Selbstliebe lernen: 7 Wege zu einem freundlicheren Umgang mit dir selbst

Selbstliebe ist keine Selbstverliebtheit, sondern die Fähigkeit, freundlich und geduldig mit dir selbst umzugehen – gerade dann, wenn du einen Fehler gemacht hast oder etwas nicht so läuft, wie du es dir wünschst. Wer sich selbst mag, trifft gesündere Entscheidungen, setzt klarere Grenzen und geht gelassener mit Rückschlägen um.

Der erste Schritt ist, deine innere Stimme bewusst wahrzunehmen. Wie sprichst du mit dir selbst, wenn etwas schiefgeht? Oft ist dieser innere Dialog härter als jede Kritik von außen. Versuche, mit dir so zu sprechen, wie du mit einem guten Freund sprechen würdest: ehrlich, aber wohlwollend.

Ein weiterer Weg ist, kleine Rituale der Selbstfürsorge in deinen Alltag einzubauen. Das muss nichts Großes sein – eine Pause ohne Bildschirm, ein Spaziergang, ein gesundes Essen oder einfach ein paar Minuten Ruhe. Diese kleinen Gesten zeigen dir selbst, dass du es wert bist, gut behandelt zu werden.

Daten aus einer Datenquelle
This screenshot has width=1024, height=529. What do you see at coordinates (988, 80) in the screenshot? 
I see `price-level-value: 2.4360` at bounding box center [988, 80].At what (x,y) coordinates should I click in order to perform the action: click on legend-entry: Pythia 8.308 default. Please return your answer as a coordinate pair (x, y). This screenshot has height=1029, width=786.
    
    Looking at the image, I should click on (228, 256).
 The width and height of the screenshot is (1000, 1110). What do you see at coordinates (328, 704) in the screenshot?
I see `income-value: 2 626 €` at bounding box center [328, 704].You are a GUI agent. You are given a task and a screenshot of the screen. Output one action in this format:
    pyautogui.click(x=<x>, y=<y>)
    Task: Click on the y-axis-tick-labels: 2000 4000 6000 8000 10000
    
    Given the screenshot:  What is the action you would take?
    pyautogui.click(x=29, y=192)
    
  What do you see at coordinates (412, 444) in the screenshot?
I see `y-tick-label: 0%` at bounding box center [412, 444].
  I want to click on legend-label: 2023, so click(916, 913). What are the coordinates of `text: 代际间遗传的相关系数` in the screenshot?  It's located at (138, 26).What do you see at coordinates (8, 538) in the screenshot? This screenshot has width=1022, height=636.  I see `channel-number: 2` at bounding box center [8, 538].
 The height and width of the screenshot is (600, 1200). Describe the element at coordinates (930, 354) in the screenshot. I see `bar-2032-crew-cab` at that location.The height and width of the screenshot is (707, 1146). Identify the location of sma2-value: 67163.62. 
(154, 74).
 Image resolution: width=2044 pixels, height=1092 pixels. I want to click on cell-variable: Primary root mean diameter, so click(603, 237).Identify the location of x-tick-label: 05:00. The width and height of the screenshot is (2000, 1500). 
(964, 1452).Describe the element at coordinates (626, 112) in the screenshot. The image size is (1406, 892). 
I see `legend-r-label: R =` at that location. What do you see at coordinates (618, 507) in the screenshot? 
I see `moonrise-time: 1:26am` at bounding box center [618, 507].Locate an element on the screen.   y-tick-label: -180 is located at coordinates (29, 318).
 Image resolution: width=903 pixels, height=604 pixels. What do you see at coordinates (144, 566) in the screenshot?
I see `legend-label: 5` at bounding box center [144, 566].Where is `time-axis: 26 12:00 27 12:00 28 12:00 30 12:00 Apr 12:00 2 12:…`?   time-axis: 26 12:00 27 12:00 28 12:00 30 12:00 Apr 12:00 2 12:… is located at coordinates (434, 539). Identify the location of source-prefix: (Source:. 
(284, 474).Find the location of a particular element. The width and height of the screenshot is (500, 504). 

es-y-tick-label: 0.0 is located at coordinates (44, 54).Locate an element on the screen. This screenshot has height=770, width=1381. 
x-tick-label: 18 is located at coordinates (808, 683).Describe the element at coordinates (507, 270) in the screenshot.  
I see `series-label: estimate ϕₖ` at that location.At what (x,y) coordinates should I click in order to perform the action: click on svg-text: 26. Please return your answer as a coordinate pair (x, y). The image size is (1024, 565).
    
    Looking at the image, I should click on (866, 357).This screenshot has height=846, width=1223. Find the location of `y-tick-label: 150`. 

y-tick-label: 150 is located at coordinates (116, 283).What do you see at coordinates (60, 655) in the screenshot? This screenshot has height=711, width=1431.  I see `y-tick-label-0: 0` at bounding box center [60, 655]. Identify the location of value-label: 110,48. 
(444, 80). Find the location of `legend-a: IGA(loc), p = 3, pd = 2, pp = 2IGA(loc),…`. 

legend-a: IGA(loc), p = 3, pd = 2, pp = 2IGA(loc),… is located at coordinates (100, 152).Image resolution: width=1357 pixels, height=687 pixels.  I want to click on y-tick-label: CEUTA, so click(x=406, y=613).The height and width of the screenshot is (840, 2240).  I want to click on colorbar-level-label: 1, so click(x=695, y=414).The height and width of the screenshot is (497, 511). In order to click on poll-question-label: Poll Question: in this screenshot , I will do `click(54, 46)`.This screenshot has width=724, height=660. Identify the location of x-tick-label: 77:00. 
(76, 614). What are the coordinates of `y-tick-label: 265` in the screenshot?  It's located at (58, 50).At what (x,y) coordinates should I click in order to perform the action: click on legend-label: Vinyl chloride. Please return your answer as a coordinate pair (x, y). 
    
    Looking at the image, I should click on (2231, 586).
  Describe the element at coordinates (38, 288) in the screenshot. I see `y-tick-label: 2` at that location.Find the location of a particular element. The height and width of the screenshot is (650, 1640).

_Aufgabenliste_
**a.** Schreibe aus dem Text über Selbstliebe die Stelle von „Der erste Schritt“ bis einschließlich „behandelt zu werden.“ wortgetreu ab.
**b.** Wie soll man laut dem Text über Selbstliebe mit sich selbst sprechen?

_Ergebnisse je Aufgabe_
**a.**
Der erste Schritt ist, deine innere Stimme bewusst wahrzunehmen. Wie sprichst du mit dir selbst, wenn etwas schiefgeht? Oft ist dieser innere Dialog härter als jede Kritik von außen. Versuche, mit dir so zu sprechen, wie du mit einem guten Freund sprechen würdest: ehrlich, aber wohlwollend.

Ein weiterer Weg ist, kleine Rituale der Selbstfürsorge in deinen Alltag einzubauen. Das muss nichts Großes sein – eine Pause ohne Bildschirm, ein Spaziergang, ein gesundes Essen oder einfach ein paar Minuten Ruhe. Diese kleinen Gesten zeigen dir selbst, dass du es wert bist, gut behandelt zu werden.

**b.** So, wie man mit einem guten Freund sprechen würde: ehrlich, aber wohlwollend.